- **TASK INSTRUCTIONS**: Can you transcribe every record below exactly as it appears?

(Collection entries)

▼

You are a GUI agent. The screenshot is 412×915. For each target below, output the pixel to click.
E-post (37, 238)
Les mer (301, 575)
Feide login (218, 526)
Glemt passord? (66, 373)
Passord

▲

- **SOLVED EXERCISE**:
You are a GUI agent. The screenshot is 412×915. For each target below, output the pixel to click.
E-post (37, 238)
Les mer (301, 575)
Feide login (218, 526)
Glemt passord? (66, 373)
Passord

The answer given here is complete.